(Data for review Opens)

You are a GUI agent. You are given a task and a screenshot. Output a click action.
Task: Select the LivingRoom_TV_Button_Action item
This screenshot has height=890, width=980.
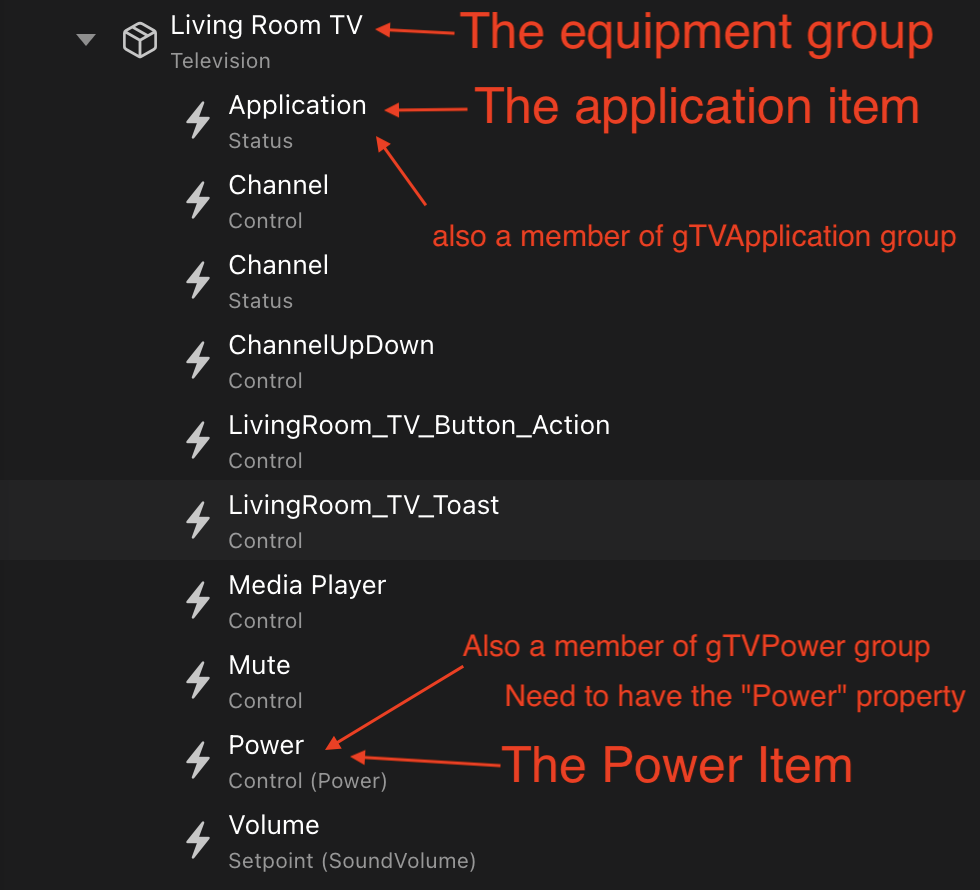pos(418,426)
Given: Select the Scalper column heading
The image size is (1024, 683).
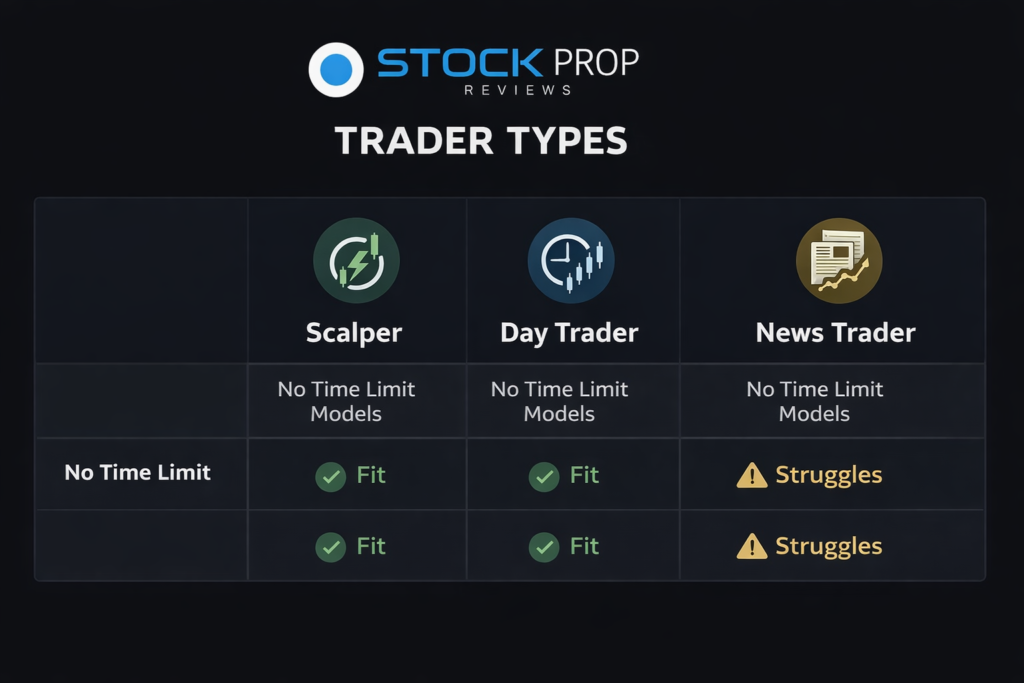Looking at the screenshot, I should (x=354, y=333).
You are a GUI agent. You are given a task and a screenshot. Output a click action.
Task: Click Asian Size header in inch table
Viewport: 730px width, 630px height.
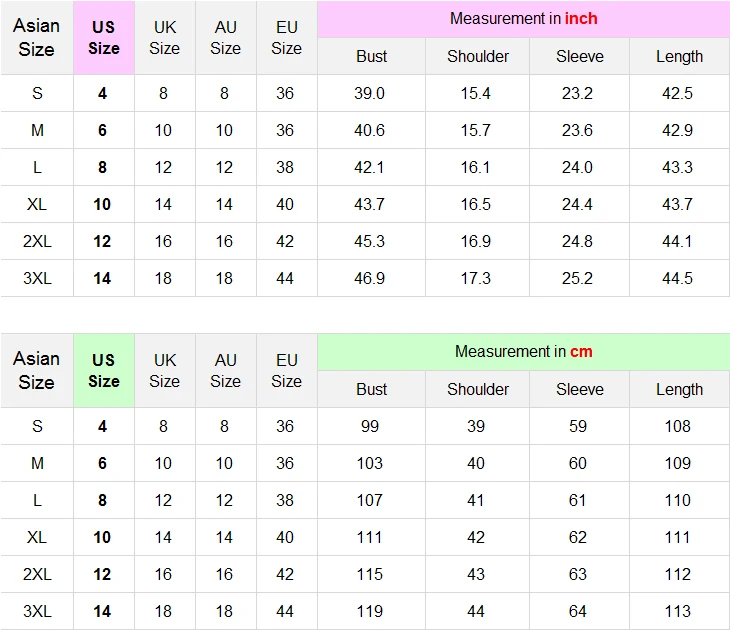(x=36, y=38)
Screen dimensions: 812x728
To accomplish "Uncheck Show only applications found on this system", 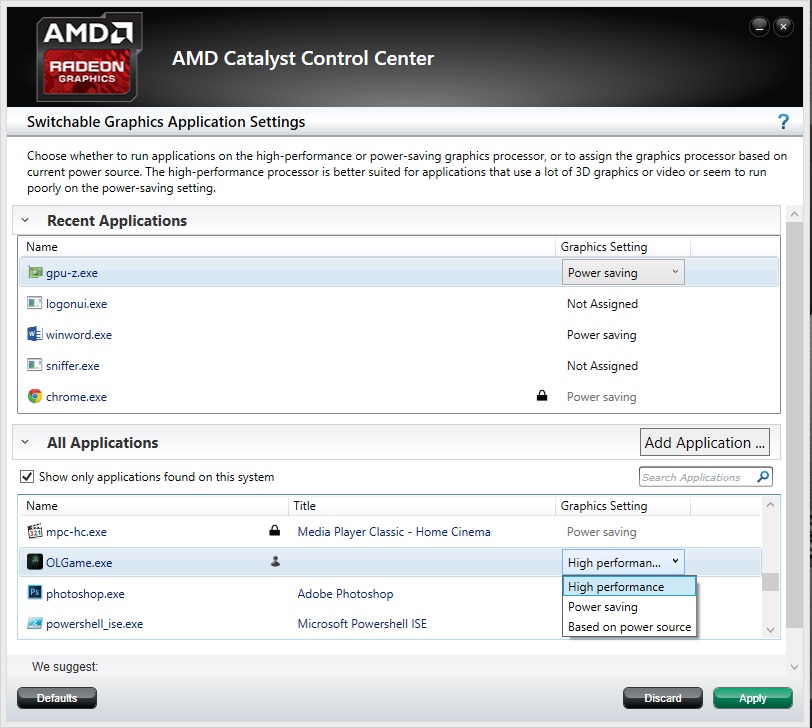I will (x=26, y=476).
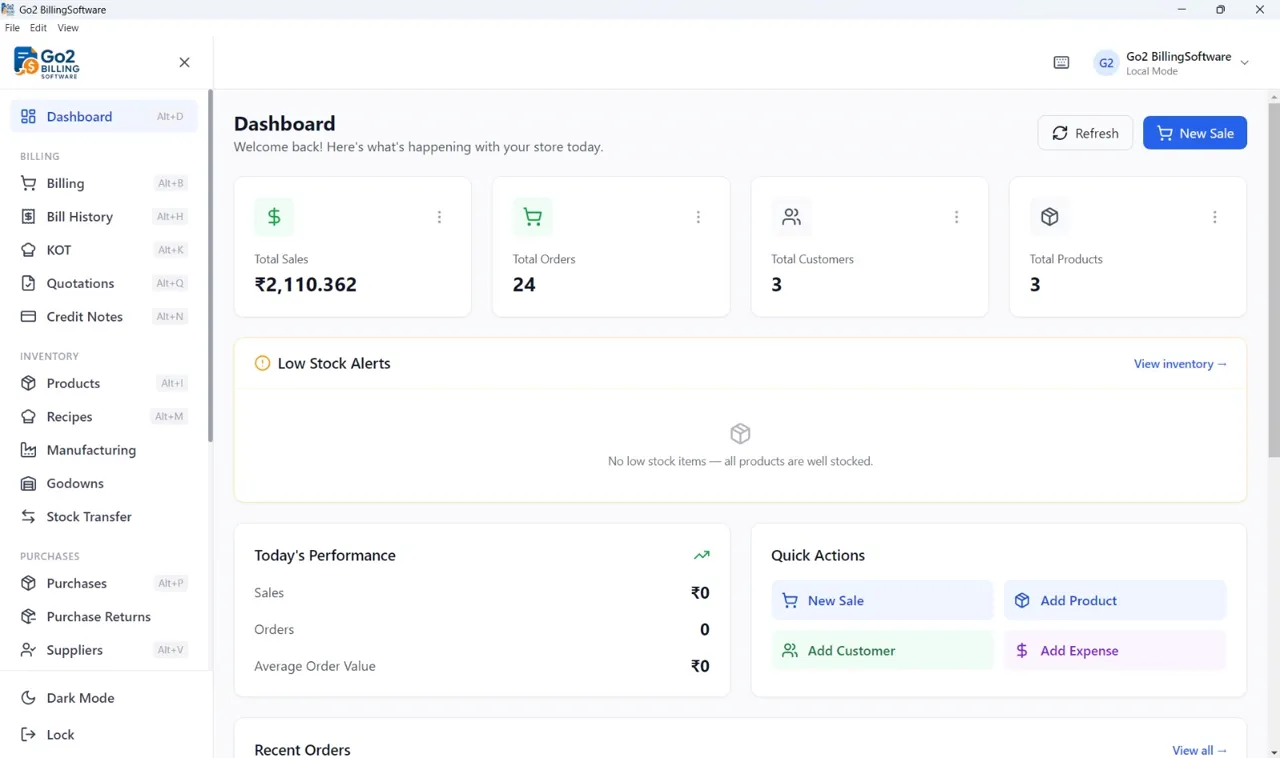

(Data for review Closes)

### Exercise prompt
Pictures excluded, repeat exactly the lines from the top of the material through the line with "Given: Select the Scalper column heading", including both of those lines.

### Solution
You are a GUI agent. You are given a task and a screenshot. Output a click action.
Task: Select the LivingRoom_TV_Button_Action item
This screenshot has height=890, width=980.
pos(418,426)
Given: Select the Scalper column heading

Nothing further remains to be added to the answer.